01

Texas solar starts with the retail electric plan

In much of Texas, the homeowner may choose a retail electric provider, and the selected plan can change the value of exported solar energy. Some plans offer bill credits, some limit the credited amount, some use avoided-cost style pricing, and some may not be attractive for solar at all. A solar proposal that uses one generic buyback rate can mislead the homeowner if the actual retail plan changes later. Homeowners should compare the current plan, available solar buyback plans, monthly fees, import rate, export value, contract term, and any caps or restrictions before accepting a payback claim.

02

Utility territory still matters even in a competitive market

Retail plan choice is only part of the picture.
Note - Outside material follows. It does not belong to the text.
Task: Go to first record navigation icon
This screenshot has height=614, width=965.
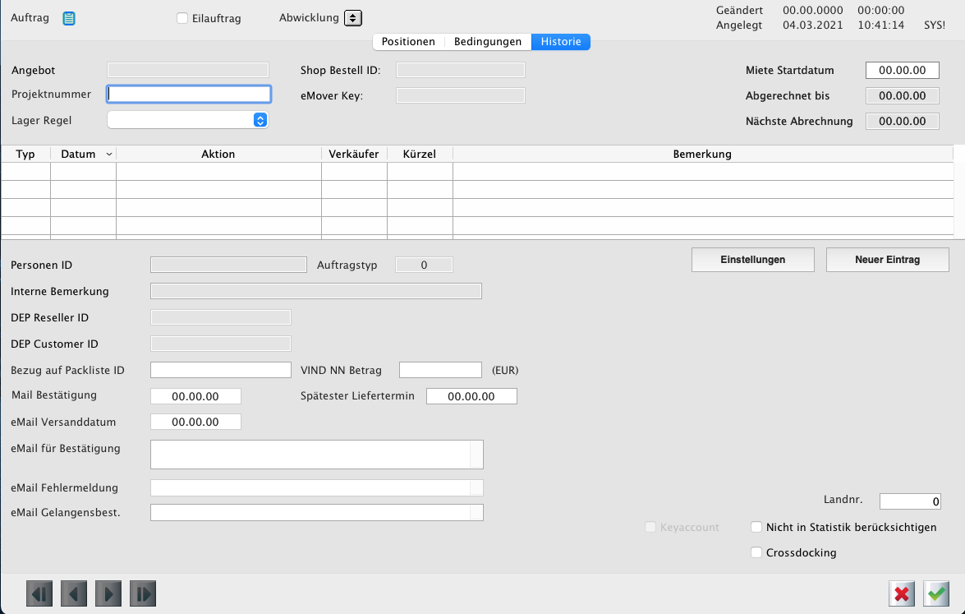Action: tap(39, 593)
The poles, wires, meter, and interconnection process are tied to the transmission and distribution utility or local utility territory. A homeowner should confirm the interconnection application, meter requirements, system-size limits, inspection process, and timeline before ordering equipment. In areas served by municipal utilities or cooperatives, the rules may be very different from competitive retail territories. A strong installer should name both the retail-plan assumption and the utility interconnection requirement in the proposal.

03

Battery storage can protect value from weak export rates

When exported solar is credited at a low or uncertain rate, a battery may help shift more solar energy into evening household use. That does not automatically make a battery a good financial purchase. The proposal should compare three cases: solar only, solar plus battery for bill management, and solar plus battery for backup. If the homeowner wants outage resilience, the design must also specify which circuits will be backed up and how long they should run. If the homeowner mainly wants lower bills, the battery controls and retail plan matter more than the marketing claim.

04

What a Texas homeowner should demand in writing

A Texas quote should include the assumed retail electric plan, the import rate, the export credit, monthly fees, system size, expected production, equipment list, warranty terms, and whether savings assume a plan that is currently available. Homeowners should ask what happens if the buyback plan changes, whether the installer will help compare plans after installation, and whether batteries or load controls are worth considering. The safest decision is not the biggest system; it is the system modeled against the real plan the homeowner can actually use.